— start of DATASET EXCERPTS —
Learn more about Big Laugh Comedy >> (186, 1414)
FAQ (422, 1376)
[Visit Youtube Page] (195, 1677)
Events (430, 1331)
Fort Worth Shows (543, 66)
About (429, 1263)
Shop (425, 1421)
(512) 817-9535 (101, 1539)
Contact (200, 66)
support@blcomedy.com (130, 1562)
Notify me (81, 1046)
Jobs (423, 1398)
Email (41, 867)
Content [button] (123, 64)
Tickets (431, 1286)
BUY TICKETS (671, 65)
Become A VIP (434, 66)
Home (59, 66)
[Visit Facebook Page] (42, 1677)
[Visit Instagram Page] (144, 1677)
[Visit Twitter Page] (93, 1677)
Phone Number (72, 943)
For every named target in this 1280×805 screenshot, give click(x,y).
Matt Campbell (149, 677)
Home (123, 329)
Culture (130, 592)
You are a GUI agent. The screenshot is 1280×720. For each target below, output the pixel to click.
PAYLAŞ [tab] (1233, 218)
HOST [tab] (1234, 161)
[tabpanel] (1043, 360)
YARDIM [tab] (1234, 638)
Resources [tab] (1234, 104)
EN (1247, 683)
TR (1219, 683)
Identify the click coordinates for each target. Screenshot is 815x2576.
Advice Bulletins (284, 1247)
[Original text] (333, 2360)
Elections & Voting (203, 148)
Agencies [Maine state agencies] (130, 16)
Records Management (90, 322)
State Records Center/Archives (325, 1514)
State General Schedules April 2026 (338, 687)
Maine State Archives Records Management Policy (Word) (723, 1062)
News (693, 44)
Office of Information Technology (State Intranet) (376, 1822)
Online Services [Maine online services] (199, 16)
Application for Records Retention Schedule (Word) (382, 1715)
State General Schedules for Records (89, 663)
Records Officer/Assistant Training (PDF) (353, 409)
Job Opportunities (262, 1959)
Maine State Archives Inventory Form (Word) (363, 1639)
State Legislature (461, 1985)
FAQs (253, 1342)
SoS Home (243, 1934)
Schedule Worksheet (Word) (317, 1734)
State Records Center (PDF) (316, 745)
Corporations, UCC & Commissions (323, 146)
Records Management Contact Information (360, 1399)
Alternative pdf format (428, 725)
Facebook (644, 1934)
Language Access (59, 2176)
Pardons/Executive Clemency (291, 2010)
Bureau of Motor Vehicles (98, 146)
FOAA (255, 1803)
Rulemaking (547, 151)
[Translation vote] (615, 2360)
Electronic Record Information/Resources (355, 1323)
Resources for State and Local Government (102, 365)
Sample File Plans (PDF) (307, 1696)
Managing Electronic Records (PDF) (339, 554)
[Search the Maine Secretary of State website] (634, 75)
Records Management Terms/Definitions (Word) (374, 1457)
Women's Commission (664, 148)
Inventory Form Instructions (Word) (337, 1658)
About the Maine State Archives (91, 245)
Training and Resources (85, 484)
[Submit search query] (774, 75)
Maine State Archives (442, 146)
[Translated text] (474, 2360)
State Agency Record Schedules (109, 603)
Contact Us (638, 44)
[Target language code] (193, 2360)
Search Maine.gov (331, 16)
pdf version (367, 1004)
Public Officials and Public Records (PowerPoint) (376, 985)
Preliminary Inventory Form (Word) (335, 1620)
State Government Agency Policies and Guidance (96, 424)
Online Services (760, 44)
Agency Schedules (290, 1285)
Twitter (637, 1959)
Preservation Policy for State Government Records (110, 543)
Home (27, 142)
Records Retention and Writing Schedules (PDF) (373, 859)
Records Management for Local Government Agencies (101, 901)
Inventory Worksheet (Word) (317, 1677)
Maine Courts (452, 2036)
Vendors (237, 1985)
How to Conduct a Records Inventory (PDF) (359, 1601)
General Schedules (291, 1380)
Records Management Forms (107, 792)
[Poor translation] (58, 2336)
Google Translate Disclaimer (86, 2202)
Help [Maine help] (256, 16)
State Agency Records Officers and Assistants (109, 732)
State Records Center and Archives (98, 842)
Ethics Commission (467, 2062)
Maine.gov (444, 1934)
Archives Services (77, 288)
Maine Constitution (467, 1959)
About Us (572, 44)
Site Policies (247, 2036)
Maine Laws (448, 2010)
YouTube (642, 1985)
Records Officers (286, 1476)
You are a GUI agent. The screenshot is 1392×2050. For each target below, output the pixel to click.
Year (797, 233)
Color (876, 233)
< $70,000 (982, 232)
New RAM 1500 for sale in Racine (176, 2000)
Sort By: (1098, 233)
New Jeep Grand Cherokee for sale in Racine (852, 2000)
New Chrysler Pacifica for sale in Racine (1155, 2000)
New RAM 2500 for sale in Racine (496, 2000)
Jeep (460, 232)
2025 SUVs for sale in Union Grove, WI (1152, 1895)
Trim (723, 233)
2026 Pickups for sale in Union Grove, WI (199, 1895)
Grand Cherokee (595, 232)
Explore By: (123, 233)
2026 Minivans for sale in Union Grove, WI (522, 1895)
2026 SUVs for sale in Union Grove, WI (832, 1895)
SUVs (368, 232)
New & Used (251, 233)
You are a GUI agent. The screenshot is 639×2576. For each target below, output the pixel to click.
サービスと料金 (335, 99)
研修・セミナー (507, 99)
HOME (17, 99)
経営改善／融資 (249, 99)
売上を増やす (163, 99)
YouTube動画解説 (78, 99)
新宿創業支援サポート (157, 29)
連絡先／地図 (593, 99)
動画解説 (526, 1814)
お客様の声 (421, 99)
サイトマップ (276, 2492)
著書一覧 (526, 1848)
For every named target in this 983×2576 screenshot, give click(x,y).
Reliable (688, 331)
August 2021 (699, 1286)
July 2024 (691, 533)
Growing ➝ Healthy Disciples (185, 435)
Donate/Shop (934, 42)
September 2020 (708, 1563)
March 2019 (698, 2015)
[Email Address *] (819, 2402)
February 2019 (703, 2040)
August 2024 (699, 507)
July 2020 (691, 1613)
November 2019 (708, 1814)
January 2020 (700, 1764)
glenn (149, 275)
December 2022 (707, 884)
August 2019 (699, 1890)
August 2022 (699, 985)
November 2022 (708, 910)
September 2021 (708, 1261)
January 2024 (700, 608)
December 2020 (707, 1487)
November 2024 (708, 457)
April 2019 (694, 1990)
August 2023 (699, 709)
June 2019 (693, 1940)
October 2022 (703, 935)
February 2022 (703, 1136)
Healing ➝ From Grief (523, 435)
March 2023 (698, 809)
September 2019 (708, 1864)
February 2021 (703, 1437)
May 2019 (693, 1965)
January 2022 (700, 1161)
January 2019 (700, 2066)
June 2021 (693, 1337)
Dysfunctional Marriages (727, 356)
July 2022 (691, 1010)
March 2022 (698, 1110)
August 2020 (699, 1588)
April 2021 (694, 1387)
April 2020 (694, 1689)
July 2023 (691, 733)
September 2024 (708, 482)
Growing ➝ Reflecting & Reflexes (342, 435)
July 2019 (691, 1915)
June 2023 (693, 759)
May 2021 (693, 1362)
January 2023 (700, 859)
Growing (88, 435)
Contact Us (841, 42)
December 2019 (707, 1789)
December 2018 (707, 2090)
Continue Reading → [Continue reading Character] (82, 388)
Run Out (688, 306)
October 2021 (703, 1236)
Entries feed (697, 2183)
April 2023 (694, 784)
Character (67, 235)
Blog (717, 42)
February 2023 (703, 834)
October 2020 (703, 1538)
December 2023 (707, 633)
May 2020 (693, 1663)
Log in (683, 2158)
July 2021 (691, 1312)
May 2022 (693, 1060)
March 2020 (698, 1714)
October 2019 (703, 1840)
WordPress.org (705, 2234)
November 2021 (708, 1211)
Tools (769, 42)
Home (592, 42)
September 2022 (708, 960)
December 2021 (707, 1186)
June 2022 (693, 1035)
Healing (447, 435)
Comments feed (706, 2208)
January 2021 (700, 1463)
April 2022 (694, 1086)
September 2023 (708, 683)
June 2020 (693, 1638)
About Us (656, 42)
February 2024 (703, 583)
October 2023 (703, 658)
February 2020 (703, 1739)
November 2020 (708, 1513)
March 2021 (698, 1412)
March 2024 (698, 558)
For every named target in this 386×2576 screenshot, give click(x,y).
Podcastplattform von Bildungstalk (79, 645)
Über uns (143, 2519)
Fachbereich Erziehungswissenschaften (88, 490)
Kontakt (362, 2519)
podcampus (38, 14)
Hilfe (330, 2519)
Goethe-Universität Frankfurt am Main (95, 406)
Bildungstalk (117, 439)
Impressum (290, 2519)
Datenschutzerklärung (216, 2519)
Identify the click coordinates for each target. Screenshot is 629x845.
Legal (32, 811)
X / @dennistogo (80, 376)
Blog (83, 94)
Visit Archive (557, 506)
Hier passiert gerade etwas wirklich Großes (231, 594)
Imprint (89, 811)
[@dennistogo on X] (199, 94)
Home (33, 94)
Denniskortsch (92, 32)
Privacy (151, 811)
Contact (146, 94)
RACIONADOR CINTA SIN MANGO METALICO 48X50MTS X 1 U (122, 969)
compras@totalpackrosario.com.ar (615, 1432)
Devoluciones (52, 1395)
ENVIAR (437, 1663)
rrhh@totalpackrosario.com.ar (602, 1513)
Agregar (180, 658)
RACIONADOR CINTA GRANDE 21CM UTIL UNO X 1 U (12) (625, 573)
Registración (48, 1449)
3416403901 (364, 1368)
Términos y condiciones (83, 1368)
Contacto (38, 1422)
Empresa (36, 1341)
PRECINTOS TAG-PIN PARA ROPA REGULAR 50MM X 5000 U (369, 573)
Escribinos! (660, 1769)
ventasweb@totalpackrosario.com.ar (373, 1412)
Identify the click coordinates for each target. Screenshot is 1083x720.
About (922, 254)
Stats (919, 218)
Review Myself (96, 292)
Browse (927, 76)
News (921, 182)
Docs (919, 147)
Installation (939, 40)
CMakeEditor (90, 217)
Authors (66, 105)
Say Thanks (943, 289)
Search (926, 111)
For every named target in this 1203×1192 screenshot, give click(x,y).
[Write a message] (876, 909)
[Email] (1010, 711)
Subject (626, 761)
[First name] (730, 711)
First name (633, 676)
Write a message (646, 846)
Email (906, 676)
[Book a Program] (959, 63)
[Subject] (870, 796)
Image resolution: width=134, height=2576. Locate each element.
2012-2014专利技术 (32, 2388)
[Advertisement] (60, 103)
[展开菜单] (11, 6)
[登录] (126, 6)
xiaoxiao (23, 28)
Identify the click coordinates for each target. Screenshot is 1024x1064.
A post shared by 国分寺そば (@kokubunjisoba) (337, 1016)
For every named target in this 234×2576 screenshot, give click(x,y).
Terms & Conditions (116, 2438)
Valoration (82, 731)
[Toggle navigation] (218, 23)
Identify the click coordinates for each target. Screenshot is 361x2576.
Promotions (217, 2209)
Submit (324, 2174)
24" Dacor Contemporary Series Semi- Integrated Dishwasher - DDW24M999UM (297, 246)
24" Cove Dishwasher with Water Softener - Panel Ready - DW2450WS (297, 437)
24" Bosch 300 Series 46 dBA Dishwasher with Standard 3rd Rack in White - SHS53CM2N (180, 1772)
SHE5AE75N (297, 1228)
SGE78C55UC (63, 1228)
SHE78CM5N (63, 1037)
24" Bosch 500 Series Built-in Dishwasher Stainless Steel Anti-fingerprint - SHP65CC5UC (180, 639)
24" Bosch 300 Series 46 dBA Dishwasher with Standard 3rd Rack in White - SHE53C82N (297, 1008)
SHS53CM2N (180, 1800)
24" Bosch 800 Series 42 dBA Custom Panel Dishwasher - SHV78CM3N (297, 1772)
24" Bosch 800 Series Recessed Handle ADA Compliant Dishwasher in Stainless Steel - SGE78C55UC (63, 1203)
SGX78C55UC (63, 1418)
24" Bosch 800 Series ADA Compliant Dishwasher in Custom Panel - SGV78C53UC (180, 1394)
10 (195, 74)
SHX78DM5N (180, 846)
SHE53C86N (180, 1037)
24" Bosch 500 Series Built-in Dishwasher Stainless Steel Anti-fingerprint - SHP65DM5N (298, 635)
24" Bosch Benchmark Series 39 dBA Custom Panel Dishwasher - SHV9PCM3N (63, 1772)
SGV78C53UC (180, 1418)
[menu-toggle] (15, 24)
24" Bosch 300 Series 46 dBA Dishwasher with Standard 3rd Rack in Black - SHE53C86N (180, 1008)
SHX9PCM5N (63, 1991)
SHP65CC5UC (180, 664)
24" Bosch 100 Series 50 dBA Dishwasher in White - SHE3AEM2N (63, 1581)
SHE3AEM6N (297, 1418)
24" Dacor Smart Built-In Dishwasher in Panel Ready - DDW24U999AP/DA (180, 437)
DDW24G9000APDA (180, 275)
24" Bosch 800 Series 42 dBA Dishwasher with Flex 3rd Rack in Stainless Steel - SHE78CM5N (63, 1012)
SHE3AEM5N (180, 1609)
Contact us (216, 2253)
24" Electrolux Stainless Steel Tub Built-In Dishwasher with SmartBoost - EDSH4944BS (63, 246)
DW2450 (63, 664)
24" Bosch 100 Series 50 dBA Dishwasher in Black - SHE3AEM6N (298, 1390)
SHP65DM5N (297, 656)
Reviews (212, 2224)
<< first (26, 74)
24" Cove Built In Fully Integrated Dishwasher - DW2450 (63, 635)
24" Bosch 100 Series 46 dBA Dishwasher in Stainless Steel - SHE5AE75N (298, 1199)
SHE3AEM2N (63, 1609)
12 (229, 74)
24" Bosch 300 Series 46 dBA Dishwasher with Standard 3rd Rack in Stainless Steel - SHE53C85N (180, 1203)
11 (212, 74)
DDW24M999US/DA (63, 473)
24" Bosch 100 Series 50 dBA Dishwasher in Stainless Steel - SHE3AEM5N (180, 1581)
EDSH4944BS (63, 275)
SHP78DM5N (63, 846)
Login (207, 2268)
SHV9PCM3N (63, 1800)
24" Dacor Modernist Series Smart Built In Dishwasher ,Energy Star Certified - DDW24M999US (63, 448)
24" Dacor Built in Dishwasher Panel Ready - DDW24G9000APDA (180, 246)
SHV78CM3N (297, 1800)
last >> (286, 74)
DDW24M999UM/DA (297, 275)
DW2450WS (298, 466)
— end of DATASET EXCERPTS —
WHAT YOU HAVE TO DO: Rewrite every line of the data above, from the line containing "State Agency Records" down to the line containing "Trim (723, 233)", with both ends included and 148 added to each coordinate value in the answers.

COMPLETED EXERCISE:
State Agency Records Officers and Assistants (257, 880)
State Records Center and Archives (246, 990)
Ethics Commission (615, 2210)
Maine.gov (592, 2082)
Archives Services (225, 436)
Maine Constitution (615, 2107)
About Us (720, 192)
Site Policies (395, 2184)
Maine Laws (596, 2158)
YouTube (790, 2133)
Records Officers (434, 1624)
You are a GUI agent. The screenshot is 1392×2050. For each target below, output the pixel to click.
Year (945, 381)
Color (1024, 381)
< $70,000 (1130, 380)
New RAM 1500 for sale in Racine (324, 2148)
Sort By: (1246, 381)
New Jeep Grand Cherokee for sale in Racine (1000, 2148)
New Chrysler Pacifica for sale in Racine (1303, 2148)
New RAM 2500 for sale in Racine (644, 2148)
Jeep (608, 380)
2025 SUVs for sale in Union Grove, WI (1300, 2043)
Trim (871, 381)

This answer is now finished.